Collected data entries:
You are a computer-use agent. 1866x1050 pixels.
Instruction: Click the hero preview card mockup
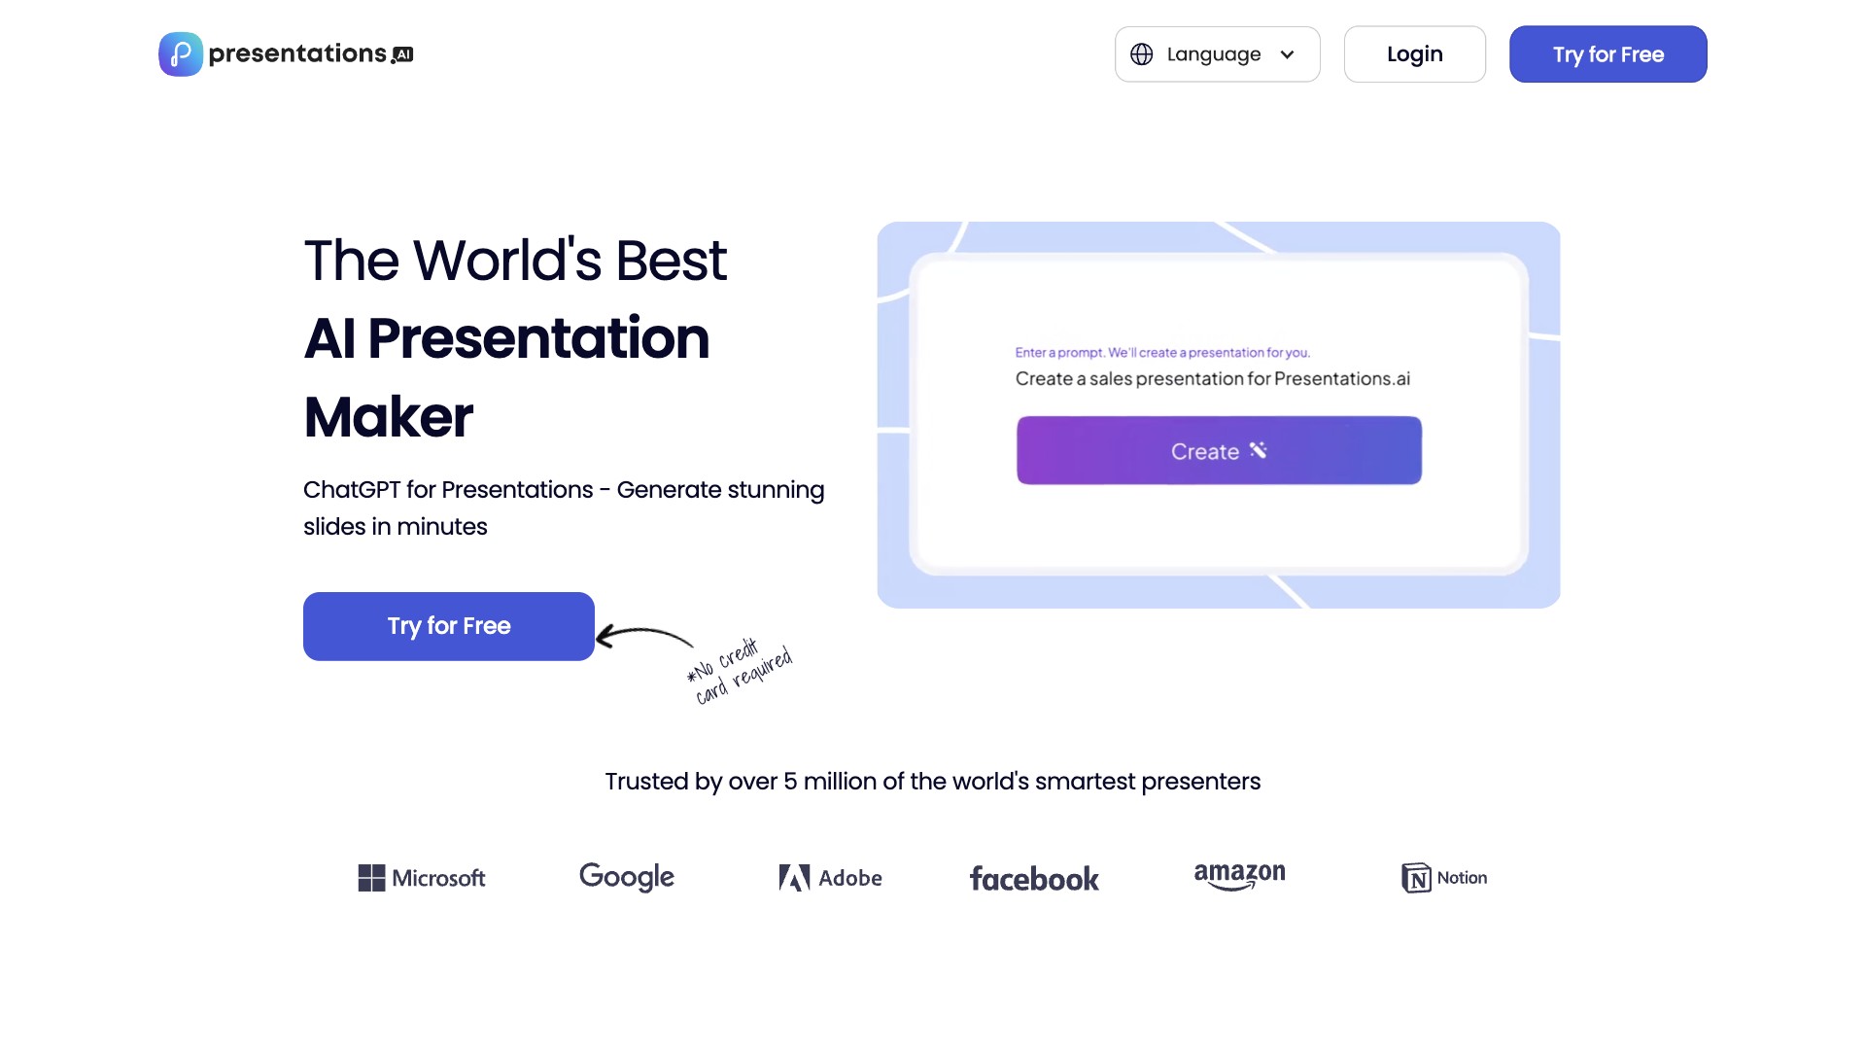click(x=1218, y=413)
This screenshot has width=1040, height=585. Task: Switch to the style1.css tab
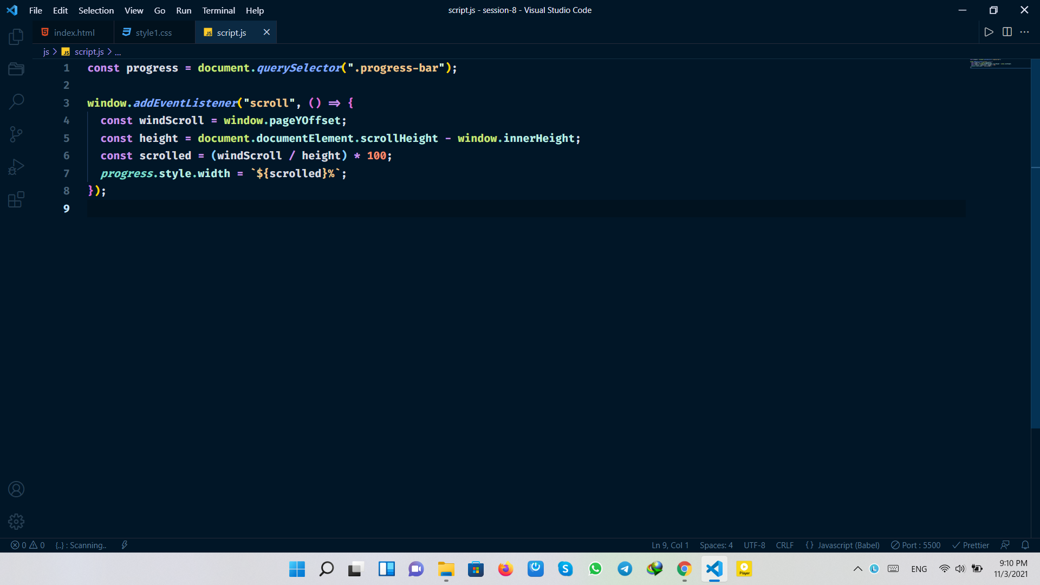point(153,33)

Try it:
Leaving every picture out, output the data exactly as it stands.

Response to the exercise:
You are a computer-use agent. 1866x1050 pixels.
Instruction: Click the hero preview card mockup
click(x=1218, y=413)
This screenshot has width=1040, height=585. Task: Switch to the style1.css tab
point(153,33)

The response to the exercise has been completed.